[THE TASK] An exact reproduction of the lines from the one with "Open Historical Data external link" to the end of the data below is required. No other lines may be included.

[ENTRIES SHOWN]
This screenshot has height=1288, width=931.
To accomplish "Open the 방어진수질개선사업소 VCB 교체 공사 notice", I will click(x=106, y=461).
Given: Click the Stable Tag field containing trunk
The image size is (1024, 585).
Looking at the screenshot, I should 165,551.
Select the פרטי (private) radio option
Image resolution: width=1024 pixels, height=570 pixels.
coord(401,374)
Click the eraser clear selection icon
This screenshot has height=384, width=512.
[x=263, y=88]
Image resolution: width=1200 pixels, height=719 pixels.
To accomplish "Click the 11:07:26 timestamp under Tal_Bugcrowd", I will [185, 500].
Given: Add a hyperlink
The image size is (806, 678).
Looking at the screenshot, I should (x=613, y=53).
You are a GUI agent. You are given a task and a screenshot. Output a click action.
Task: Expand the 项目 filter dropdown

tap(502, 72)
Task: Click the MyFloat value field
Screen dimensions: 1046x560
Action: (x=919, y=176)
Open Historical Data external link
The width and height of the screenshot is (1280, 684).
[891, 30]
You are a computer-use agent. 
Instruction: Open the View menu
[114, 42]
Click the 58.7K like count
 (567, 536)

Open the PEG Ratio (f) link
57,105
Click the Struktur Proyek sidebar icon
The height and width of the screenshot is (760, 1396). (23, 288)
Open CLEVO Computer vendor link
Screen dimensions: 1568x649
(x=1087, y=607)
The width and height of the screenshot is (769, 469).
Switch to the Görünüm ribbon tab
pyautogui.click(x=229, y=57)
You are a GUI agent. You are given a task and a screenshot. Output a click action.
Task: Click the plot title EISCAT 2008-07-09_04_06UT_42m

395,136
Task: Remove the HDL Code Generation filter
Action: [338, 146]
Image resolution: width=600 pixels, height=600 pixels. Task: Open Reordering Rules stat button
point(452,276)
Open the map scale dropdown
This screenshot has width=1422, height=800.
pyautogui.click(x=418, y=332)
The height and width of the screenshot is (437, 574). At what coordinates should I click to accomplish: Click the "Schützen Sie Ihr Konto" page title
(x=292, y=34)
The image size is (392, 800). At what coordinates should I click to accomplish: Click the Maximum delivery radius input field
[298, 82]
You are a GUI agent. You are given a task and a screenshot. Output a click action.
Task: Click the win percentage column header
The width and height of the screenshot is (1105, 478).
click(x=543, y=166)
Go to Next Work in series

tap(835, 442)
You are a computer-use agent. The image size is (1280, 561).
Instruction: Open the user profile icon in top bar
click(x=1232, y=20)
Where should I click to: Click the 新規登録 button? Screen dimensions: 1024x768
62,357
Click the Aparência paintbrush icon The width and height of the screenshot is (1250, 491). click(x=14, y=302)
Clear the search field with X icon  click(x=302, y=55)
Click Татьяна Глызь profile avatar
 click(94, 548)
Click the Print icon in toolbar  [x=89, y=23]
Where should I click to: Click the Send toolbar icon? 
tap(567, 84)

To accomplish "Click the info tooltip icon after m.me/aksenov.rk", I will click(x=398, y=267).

[RESPONSE BELOW]
Open Historical Data external link
The width and height of the screenshot is (1280, 684).
[891, 30]
You are a computer-use agent. 
Instruction: Open the View menu
[114, 42]
Click the 58.7K like count
 (567, 536)

Open the PEG Ratio (f) link
57,105
Click the Struktur Proyek sidebar icon
The height and width of the screenshot is (760, 1396). (23, 288)
Open CLEVO Computer vendor link
Screen dimensions: 1568x649
(x=1087, y=607)
The width and height of the screenshot is (769, 469).
Switch to the Görünüm ribbon tab
pyautogui.click(x=229, y=57)
You are a GUI agent. You are given a task and a screenshot. Output a click action.
Task: Click the plot title EISCAT 2008-07-09_04_06UT_42m

395,136
Task: Remove the HDL Code Generation filter
Action: [338, 146]
Image resolution: width=600 pixels, height=600 pixels. Task: Open Reordering Rules stat button
point(452,276)
Open the map scale dropdown
This screenshot has width=1422, height=800.
pyautogui.click(x=418, y=332)
The height and width of the screenshot is (437, 574). At what coordinates should I click to accomplish: Click the "Schützen Sie Ihr Konto" page title
(x=292, y=34)
The image size is (392, 800). At what coordinates should I click to accomplish: Click the Maximum delivery radius input field
[298, 82]
You are a GUI agent. You are given a task and a screenshot. Output a click action.
Task: Click the win percentage column header
The width and height of the screenshot is (1105, 478).
click(x=543, y=166)
Go to Next Work in series

tap(835, 442)
You are a computer-use agent. The image size is (1280, 561).
Instruction: Open the user profile icon in top bar
click(x=1232, y=20)
Where should I click to: Click the 新規登録 button? Screen dimensions: 1024x768
62,357
Click the Aparência paintbrush icon The width and height of the screenshot is (1250, 491). click(x=14, y=302)
Clear the search field with X icon  click(x=302, y=55)
Click Татьяна Глызь profile avatar
 click(94, 548)
Click the Print icon in toolbar  [x=89, y=23]
Where should I click to: Click the Send toolbar icon? 
tap(567, 84)

To accomplish "Click the info tooltip icon after m.me/aksenov.rk", I will click(x=398, y=267).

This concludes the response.